Our source and destination servers are Dell PE720, dual six core cpu, 256gigs ram
Vmware vsphere 6.0 Update 2 plus all patches after
Latest Veeam 9.5
Dell PE 3200i SAN at both locations, all drives are 600gig 15K rpm sas
1 gig iscsi (although I'm not sure that matters in this case)
All disk groups are 12 drive disk groups in a raid 10

We are replicating over a 30 Mbps vpn tunnel to a distant site, all 30 Mbps are available, however we rarely use the available bandwidth which I find odd, its more likely to see 15-20 Mbps in use. Source always seems to be our bottleneck according to veeam.

Image
Gostev
Chief Product Officer
Posts: 31815
Liked: 7302 times
Joined: Jan 01, 2006 1:01 am
Location: Baar, Switzerland
Contact:

Re: Replication Performance

Post by Gostev »

The issue here is the performance of fetching data from the source SAN... according to your screenshot, something is seriously wrong with the fabric or the SAN itself.
tom11011
Expert
Posts: 192
Liked: 9 times
Joined: Dec 01, 2010 8:40 pm
Full Name: Tom
Contact:

Re: Replication Performance

Post by tom11011 »

What do you judge that upon?
Gostev
Chief Product Officer
Posts: 31815
Liked: 7302 times
Joined: Jan 01, 2006 1:01 am
Location: Baar, Switzerland
Contact:

Re: Replication Performance

Post by Gostev »

By the fact that 20 MB/s is as fast as the backup proxy is able to retrieve the data from SAN... that's too slow even for my 10 year old laptop, let alone SAN with 15K SAS drives. And bottleneck stats confirm that by showing that every other component basically remain idle, just waiting for the source data mover to supply the data.
tom11011
Expert
Posts: 192
Liked: 9 times
Joined: Dec 01, 2010 8:40 pm
Full Name: Tom
Contact:

Re: Replication Performance

Post by tom11011 »

I think maybe the san is too busy, lots of veeam backups and replications running. I am going to disable all jobs and then just let one replication job run by itself. I'll report back.
tom11011
Expert
Posts: 192
Liked: 9 times
Joined: Dec 01, 2010 8:40 pm
Full Name: Tom
Contact:

Re: Replication Performance

Post by tom11011 »

Here is a replication job running by itself, this looks better.

A few questions,

1.) How does the current performance for a single replication job running rate for my described setup?
2.) if I change my backup jobs to use forward incrementals instead of reverse, what kind of performance impact would one expect to see?
3.) also, will veeam continue to cleanup the old vrb files created by the reverse incremental jobs?
4.) can you contrast the difference between processing rate and speed?

Image
foggy
Veeam Software
Posts: 21139
Liked: 2141 times
Joined: Jul 11, 2011 10:22 am
Full Name: Alexander Fogelson
Contact:

Re: Replication Performance

Post by foggy »

1. Now performance looks more justified.
2. Considering the bottleneck is still source, this will not affect anything.
3. In case of backup method switch to forward incremental, yes.
4. Processing rate is a ratio between the amount of all actually read data and time it took to transfer data to the target. The reading speed in the stats below is the actual average read rate for the disk.
tom11011
Expert
Posts: 192
Liked: 9 times
Joined: Dec 01, 2010 8:40 pm
Full Name: Tom
Contact:

Re: Replication Performance

Post by tom11011 »

>>>Considering the bottleneck is still source, this will not affect anything.
This was hypothetical, the image above is a replication not a backup, not sure if you based your answer on that.

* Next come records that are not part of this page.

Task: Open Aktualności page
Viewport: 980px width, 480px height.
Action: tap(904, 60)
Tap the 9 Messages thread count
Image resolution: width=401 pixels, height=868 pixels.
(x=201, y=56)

Thank you to everyone so far. I'm running into a problem with required service level agreements (SLA) that I would like to present in a very generic sense as to get an idea of how it could be handled.

Let's say I have 2 MSSQL 2014 database virtual servers. Each of those servers is configured with 128gigs ram, 8 cores over 2 cpu.

Up until these last months, I was able to manage our SLA which was a 2 hour RPO and a 2 hour RTO.

Each server would basically run a backup to local NAS storage and then a replication to a geographically distant data center. See the original post to get an idea of our technology. Each job for each server was able to finish in about 1 to 1.5 hours on average. But, as our data continues to grow (currently about 750gigs per database server) I am no longer able to meet this SLA.

I'm trying to figure out if I have the right solution or not and am looking for suggestions. What should I be measuring? I have a budget.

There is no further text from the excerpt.